O período de férias escolares costuma intensificar conflitos entre pais separados que exercem a guarda compartilhada dos filhos. O tema foi destaque no programa Manhã TH+, da TH+ SBT Tambaú, na última semana, em entrevista com a advogada especialista em Direito de Família, Lilian Sena.
Durante a conversa, a especialista explicou que os desentendimentos surgem, principalmente, quando não há um acordo prévio e homologado judicialmente sobre a convivência da criança durante as férias e feriados. Segundo ela, situações como a não devolução da criança no período combinado são recorrentes e, em alguns casos, só são resolvidas por meio de intervenção judicial.
De acordo com Lilian Sena, o ideal é que todos os acordos relacionados à convivência familiar, incluindo férias escolares e datas comemorativas, sejam formalizados na Justiça. “Quando existe uma decisão judicial e ela não é cumprida, é possível executar a ordem, inclusive durante o plantão judiciário, com medidas como a ação de busca e apreensão da criança”, explicou.
A advogada relatou casos recentes em que houve descumprimento de acordos homologados, como a alternância entre Natal e Réveillon entre os genitores. Nessas situações, o juiz pode determinar a entrega imediata da criança ao responsável que deveria estar com ela no período.
Interesse da criança deve prevalecer
A especialista reforçou que todas as decisões devem observar o melhor interesse da criança, princípio central do Direito de Família.
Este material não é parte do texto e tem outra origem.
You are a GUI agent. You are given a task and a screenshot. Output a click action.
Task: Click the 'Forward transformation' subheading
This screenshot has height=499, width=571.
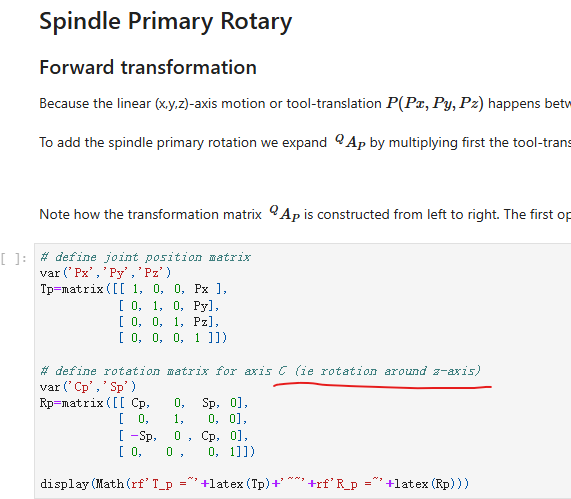(x=148, y=67)
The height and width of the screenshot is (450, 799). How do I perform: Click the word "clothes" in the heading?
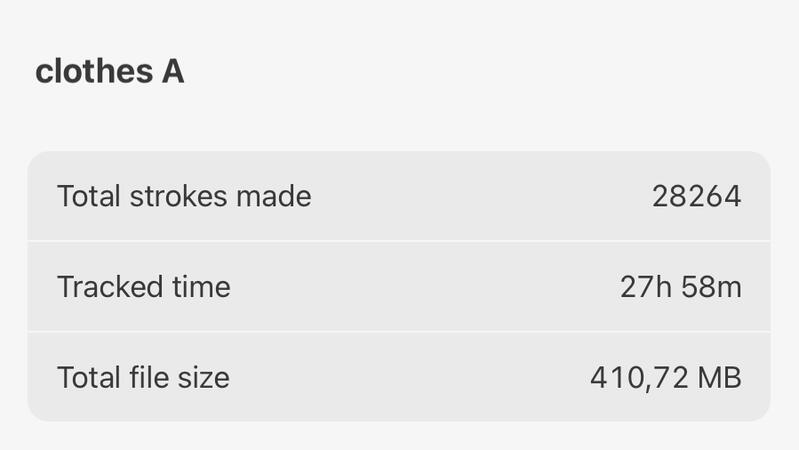tap(93, 73)

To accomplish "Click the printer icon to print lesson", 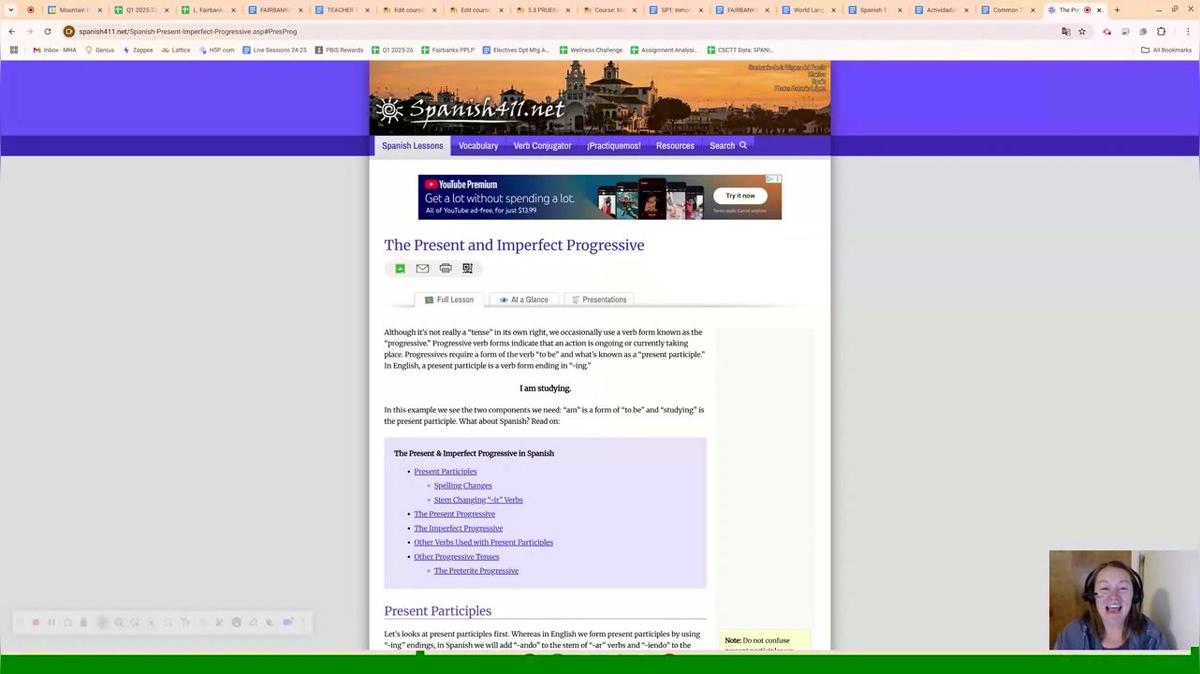I will click(445, 269).
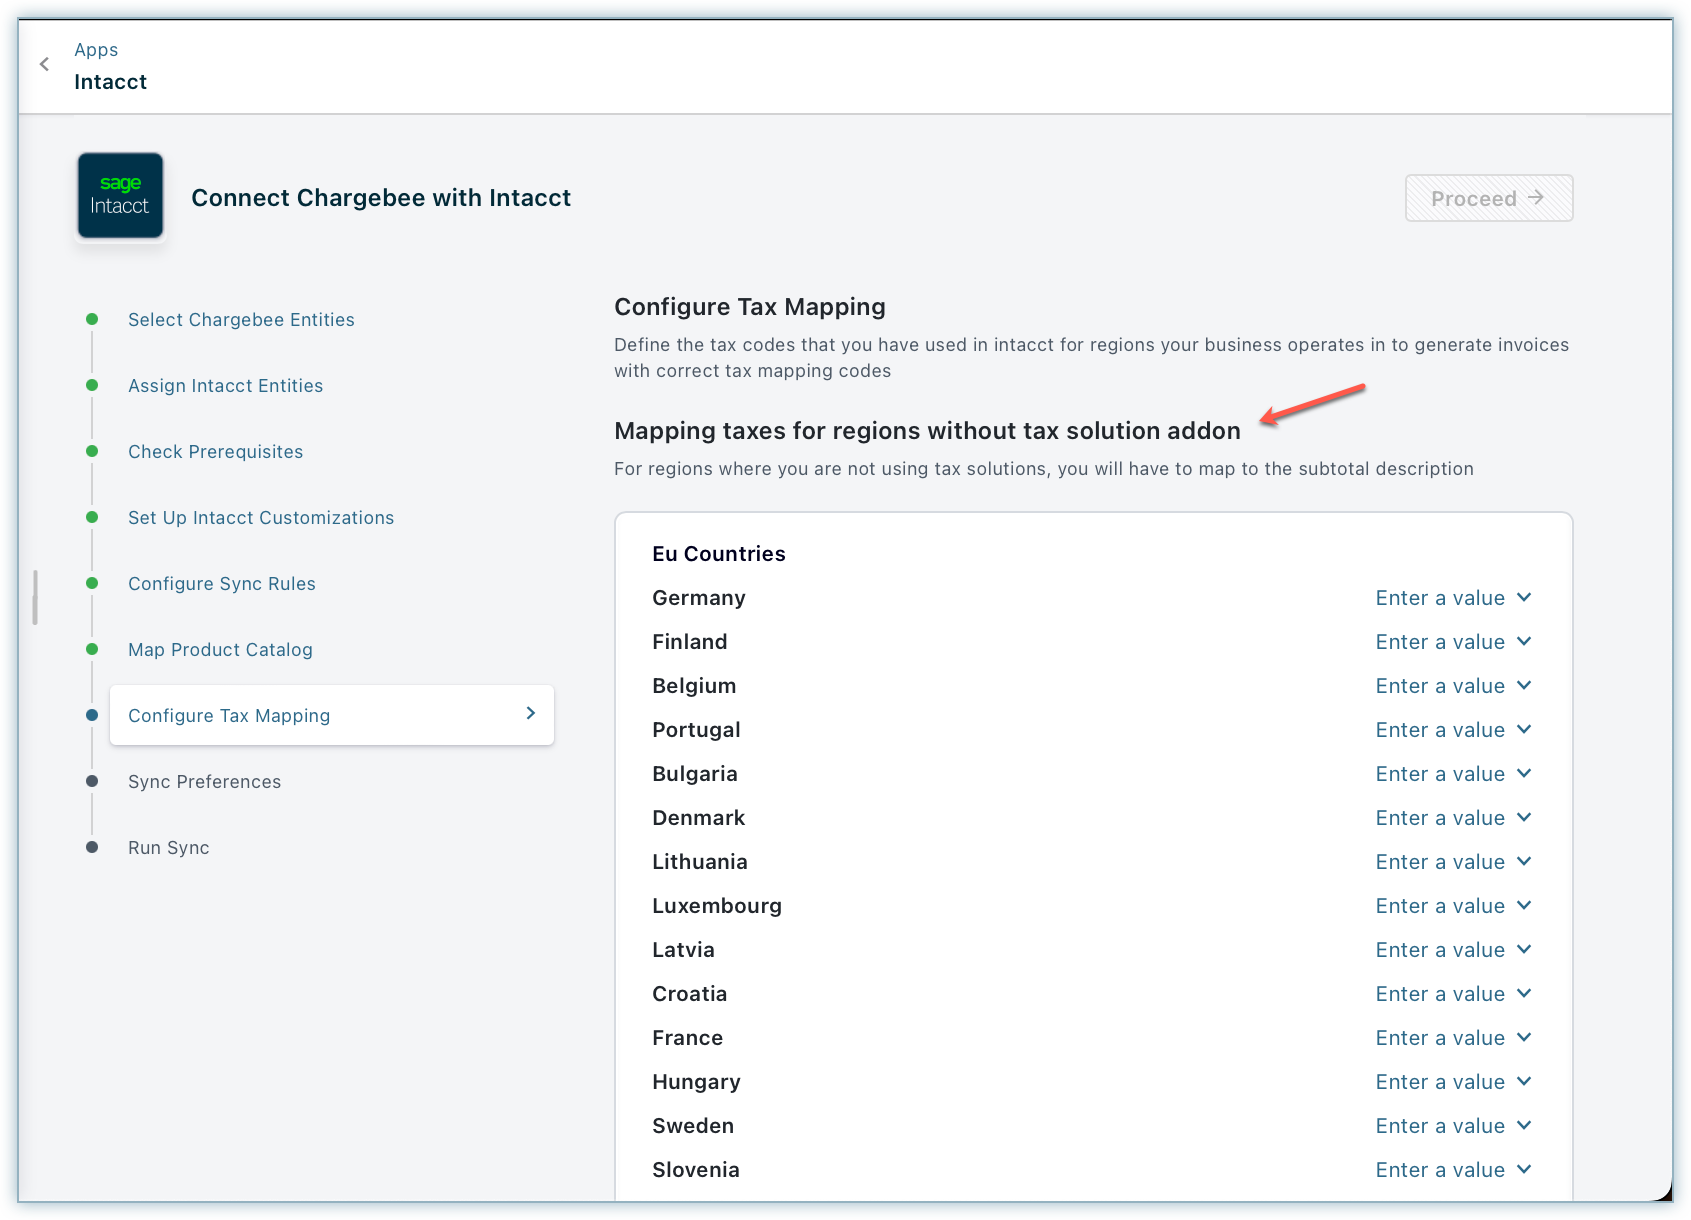Select a value for Luxembourg
Screen dimensions: 1691x1220
click(1452, 906)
Nas férias escolares, a orientação é que o período seja dividido de forma equilibrada, geralmente com metade das férias com cada genitor, permitindo a convivência saudável com ambos.
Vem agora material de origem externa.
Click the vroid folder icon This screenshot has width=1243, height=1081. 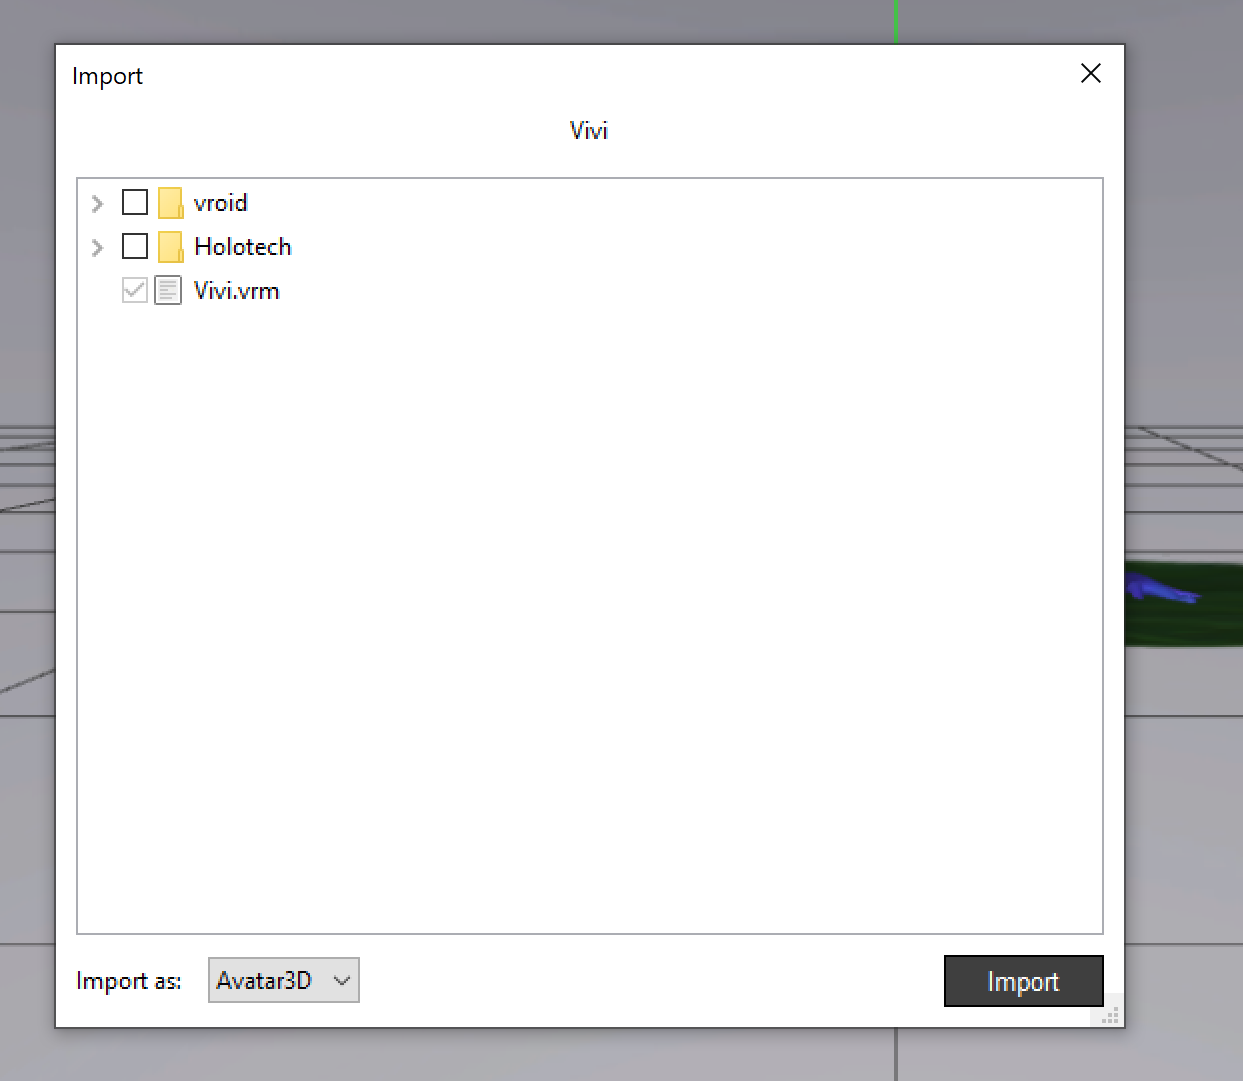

Quando não há consenso entre os pais, cabe ao Judiciário definir a divisão, como, por exemplo, os primeiros 15 dias com um genitor e o restante com o outro. Além disso, o responsável que estiver com a criança durante as férias deve garantir atividades de lazer, como colônias de férias ou programações recreativas, especialmente quando estiver trabalhando.
Guarda não altera pensão alimentícia
Outro ponto destacado na entrevista foi a relação entre guarda compartilhada e pensão alimentícia. Lilian Sena esclareceu que a divisão das férias não altera o valor da pensão, que deve ser paga integralmente, conforme determinação judicial. “Guarda não se confunde com pensão. Mesmo com a divisão igualitária das férias, a obrigação alimentar permanece”, afirmou.
Ela também ressaltou que despesas como material escolar, matrícula e fardamento devem ser previamente definidas em acordo ou decisão judicial, para evitar conflitos no início do ano letivo.
Funcionamento do Judiciário
Sobre o acesso à Justiça, a advogada explicou que, apesar do recesso judiciário ocorrer até o dia 6 de janeiro, o Judiciário já está em funcionamento normal, com exceção das audiências e dos prazos processuais, que permanecem suspensos até o dia 20. Casos urgentes podem ser analisados sem necessidade de plantão.
O debate reforçou a importância do diálogo, da organização prévia e do cumprimento das decisões judiciais, a fim de evitar desgastes emocionais e preservar o bem-estar das crianças, que muitas vezes acabam no centro dos conflitos familiares.